Goodbye to Québec?
Human rights as a secular faith.
It was supposed to be all about language. After the Parti Québécois formed its first provincial government in late 1976, it enacted Bill 101, the Charter of the French Language, which abolished Québec’s previous bilingual status and guaranteed the priority of the majority tongue. But with two failed referenda behind it, the PQ eventually lost its momentum, and the threat of separation receded. Or so we thought.

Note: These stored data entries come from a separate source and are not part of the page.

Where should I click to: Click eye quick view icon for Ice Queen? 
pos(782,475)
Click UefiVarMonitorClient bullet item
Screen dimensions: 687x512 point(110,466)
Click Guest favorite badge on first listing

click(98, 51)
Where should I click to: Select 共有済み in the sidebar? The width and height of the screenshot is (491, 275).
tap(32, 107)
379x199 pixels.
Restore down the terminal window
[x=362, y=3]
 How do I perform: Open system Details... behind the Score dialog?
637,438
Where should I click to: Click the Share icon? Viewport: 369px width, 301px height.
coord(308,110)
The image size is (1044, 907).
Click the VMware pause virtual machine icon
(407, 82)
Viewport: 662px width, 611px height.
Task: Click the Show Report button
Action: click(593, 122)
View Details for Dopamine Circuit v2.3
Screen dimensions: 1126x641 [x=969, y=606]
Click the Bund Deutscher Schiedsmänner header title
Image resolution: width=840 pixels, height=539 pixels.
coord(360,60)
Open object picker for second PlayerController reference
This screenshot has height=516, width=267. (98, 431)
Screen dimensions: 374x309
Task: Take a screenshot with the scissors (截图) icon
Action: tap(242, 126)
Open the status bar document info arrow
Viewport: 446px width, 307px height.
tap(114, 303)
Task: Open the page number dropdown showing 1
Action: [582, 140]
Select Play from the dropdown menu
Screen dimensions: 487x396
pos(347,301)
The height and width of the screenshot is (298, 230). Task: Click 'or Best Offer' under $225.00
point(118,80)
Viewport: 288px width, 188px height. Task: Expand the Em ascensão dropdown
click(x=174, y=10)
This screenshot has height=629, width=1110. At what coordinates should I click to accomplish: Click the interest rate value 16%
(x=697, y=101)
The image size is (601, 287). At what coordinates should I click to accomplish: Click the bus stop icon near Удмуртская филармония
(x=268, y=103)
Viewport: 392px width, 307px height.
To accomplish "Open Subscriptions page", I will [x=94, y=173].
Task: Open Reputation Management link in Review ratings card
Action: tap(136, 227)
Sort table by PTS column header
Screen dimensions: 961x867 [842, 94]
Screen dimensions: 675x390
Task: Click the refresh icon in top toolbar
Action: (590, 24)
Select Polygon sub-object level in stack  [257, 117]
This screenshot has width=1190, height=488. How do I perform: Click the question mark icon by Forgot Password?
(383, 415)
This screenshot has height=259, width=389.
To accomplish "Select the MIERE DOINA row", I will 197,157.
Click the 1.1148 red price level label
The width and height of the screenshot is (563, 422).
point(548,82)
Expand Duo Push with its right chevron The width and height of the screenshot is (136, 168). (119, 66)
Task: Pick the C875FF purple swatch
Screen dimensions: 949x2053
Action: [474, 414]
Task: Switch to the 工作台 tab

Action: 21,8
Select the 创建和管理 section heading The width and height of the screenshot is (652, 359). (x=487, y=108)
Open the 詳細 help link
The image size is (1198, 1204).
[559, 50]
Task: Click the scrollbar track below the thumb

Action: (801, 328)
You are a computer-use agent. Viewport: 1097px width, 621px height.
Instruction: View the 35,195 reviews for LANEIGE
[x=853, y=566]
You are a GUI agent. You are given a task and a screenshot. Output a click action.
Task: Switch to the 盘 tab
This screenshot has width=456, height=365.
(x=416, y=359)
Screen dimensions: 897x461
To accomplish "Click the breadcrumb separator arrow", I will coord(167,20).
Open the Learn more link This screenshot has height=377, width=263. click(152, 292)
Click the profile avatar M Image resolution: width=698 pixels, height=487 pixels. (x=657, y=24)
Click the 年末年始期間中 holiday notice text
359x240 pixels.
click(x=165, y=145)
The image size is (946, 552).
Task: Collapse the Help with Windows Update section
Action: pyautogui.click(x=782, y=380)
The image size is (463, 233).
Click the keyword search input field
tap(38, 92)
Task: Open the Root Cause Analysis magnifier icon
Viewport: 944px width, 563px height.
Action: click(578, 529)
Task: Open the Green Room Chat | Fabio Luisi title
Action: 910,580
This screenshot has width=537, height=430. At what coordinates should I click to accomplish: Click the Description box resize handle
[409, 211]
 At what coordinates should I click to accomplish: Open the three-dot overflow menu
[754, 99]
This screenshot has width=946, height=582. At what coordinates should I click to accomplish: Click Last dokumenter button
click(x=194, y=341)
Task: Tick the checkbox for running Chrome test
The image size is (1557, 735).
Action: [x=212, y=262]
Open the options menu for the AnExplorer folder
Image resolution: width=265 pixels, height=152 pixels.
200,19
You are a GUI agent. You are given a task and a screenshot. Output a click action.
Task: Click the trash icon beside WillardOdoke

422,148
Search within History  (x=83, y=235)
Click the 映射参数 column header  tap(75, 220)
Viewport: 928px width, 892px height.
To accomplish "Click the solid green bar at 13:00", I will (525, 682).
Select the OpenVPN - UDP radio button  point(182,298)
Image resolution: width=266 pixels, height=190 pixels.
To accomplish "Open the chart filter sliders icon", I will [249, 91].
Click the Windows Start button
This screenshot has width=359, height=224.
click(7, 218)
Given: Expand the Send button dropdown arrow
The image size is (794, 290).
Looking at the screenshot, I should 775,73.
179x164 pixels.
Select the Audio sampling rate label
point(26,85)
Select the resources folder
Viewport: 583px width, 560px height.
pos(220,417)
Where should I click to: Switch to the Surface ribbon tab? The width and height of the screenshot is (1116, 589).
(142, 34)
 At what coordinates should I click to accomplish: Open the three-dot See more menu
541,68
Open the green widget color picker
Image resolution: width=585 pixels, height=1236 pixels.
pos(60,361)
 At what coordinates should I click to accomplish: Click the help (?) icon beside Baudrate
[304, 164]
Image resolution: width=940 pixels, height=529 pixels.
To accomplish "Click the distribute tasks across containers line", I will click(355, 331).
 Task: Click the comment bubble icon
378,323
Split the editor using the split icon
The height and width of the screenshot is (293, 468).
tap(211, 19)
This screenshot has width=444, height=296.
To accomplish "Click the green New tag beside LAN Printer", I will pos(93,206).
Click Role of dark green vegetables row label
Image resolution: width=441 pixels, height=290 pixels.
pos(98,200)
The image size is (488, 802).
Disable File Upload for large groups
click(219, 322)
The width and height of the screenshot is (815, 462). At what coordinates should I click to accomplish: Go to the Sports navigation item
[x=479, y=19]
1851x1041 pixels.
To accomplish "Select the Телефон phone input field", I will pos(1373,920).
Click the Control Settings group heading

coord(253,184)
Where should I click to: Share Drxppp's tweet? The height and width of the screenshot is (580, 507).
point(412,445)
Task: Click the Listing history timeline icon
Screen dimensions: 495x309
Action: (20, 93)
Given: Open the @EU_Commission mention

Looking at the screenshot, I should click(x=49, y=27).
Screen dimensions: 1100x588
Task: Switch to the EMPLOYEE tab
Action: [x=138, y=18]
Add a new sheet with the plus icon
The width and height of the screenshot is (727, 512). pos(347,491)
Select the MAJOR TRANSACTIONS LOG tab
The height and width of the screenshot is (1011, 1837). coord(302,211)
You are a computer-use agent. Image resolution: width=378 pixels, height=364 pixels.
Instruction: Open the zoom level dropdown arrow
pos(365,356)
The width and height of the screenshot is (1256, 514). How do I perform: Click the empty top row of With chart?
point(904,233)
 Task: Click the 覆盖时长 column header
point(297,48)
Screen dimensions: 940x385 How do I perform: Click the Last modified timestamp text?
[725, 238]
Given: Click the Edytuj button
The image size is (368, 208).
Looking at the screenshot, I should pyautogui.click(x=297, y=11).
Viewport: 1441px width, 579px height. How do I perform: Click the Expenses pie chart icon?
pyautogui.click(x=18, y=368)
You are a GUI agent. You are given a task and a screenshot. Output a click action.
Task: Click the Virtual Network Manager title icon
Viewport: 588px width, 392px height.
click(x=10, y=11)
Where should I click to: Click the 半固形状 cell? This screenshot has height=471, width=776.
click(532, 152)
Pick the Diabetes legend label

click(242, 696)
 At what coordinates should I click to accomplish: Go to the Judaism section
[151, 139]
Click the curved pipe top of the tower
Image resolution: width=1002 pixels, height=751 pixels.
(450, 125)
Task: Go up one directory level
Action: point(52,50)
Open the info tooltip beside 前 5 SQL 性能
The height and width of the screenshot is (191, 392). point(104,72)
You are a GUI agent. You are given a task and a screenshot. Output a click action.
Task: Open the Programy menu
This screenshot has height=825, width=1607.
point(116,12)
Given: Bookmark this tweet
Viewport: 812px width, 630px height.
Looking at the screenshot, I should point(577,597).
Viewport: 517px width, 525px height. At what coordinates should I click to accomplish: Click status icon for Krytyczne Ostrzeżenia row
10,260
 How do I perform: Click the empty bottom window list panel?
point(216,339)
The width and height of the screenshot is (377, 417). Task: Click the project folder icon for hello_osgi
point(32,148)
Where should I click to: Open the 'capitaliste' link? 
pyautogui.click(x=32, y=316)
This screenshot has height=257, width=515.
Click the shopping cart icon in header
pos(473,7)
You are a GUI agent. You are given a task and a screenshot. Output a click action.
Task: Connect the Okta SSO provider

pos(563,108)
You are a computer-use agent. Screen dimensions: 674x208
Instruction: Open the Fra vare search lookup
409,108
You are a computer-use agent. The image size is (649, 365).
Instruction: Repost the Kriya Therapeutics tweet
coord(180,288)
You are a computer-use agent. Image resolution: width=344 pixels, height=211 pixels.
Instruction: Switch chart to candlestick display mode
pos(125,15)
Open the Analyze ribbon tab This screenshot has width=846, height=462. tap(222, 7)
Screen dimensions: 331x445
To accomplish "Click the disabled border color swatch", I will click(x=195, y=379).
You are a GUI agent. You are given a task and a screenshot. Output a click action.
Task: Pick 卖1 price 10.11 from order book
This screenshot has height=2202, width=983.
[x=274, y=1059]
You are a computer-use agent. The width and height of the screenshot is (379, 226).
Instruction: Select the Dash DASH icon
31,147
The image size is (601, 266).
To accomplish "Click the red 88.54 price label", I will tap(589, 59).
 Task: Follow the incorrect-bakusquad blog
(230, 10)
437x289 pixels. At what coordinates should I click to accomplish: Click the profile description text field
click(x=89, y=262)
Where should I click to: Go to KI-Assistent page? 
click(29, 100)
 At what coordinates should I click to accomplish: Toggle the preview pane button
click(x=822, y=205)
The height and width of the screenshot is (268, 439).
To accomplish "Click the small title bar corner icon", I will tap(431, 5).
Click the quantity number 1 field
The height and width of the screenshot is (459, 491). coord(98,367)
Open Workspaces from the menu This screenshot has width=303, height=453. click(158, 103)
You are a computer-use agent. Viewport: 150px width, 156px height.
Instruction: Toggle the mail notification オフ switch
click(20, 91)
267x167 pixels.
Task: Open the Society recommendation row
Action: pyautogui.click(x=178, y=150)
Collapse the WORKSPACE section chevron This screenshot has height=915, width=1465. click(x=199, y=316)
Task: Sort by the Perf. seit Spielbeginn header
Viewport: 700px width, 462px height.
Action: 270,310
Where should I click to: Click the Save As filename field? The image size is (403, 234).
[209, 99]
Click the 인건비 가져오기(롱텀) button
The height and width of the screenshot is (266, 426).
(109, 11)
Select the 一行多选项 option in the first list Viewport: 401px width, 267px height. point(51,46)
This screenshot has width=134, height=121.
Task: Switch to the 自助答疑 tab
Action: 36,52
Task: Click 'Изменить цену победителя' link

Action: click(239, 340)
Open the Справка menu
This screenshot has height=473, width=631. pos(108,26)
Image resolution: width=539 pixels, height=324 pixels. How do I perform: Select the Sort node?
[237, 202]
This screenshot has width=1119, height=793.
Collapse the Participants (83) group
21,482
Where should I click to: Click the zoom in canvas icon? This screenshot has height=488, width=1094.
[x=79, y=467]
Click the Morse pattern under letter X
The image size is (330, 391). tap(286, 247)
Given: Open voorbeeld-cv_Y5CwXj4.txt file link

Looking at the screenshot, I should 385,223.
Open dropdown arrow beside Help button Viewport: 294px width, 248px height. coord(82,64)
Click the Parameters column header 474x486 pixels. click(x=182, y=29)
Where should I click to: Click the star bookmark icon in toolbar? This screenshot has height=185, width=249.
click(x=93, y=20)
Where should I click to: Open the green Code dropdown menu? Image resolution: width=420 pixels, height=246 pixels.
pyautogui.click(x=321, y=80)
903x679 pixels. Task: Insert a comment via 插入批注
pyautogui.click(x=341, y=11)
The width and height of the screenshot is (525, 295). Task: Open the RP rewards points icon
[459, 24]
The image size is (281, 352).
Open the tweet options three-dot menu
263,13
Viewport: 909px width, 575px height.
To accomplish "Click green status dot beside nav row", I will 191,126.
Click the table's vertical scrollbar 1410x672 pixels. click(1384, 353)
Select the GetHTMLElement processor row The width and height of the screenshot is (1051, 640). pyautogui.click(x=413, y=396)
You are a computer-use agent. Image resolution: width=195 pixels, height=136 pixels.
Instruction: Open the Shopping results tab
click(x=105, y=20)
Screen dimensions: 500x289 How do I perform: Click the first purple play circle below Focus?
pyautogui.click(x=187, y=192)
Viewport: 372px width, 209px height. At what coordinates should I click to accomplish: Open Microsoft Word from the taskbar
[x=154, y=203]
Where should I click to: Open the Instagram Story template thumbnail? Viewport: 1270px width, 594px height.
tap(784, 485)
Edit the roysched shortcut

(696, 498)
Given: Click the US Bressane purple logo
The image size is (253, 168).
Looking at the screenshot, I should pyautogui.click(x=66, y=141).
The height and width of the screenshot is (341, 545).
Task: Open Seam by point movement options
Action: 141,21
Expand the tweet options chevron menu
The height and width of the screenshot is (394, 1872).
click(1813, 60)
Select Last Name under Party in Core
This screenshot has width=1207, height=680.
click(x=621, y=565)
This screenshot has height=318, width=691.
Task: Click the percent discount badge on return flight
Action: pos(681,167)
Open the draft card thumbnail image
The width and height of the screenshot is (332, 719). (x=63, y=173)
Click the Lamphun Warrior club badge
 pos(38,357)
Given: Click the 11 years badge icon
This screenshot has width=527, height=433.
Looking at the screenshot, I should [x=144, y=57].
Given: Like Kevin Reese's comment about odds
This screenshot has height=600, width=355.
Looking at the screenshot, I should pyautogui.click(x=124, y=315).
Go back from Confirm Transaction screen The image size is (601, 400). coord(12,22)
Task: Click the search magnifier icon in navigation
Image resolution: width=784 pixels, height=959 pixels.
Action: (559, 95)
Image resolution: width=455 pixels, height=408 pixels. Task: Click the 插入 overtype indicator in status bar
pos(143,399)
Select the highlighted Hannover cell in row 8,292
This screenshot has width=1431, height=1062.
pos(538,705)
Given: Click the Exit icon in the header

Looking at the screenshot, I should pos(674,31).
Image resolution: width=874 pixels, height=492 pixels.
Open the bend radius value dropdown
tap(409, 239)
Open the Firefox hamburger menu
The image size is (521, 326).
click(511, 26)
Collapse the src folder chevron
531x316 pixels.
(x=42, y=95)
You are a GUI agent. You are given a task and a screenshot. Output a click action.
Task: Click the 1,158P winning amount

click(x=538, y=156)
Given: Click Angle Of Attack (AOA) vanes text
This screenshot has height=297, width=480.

However, Québec’s Bill 21 could bring Canadian unity back to the forefront and pose more of a danger to Confederation than any dustup over language. This controversial legislation proposes to prohibit a wide variety of public employees, including school teachers, crown prosecutors and police officers, from wearing religious symbols. Most controversial of all, the bill invokes section 33 of the Charter of Rights and Freedoms, the so-called Notwithstanding Clause, to bypass the constitutional guarantees of “freedom of conscience and religion.” Premier François Legault and his Coalition Avenir Québec have the support of the PQ, but not of the two other opposition parties.
The CAQ is using its comfortable majority in the National Assembly to attempt to push this bill through. As I write, it is not clear whether it will pass before the summer recess begins. Readers will have the advantage over me by the time this appears in print. Yet whether the government gets its way or not, Bill 21 or anything similar represents a direct challenge to what might be called Canada’s established religion, namely, a belief in the redemptive power of Human Rights, spelled with initial upper-case letters.
A SECULAR FAITH
Of course, all governments, in so far as they are called to do public justice, must undertake to defend the rights of citizens. But in Canada we have put Human Rights on so high a pedestal as to invest them with unrealistic hopes. We expect them to resolve our social and political problems, and Winnipeg even boasts a Canadian Museum for Human Rights, a grand temple devoted to this secular faith. Furthermore, as former federal Liberal leader Michael Ignatieff has written, human rights are nonsensical outside of an individualist framework. From his perspective, we apparently hold our rights in opposition to the communities of which we are part.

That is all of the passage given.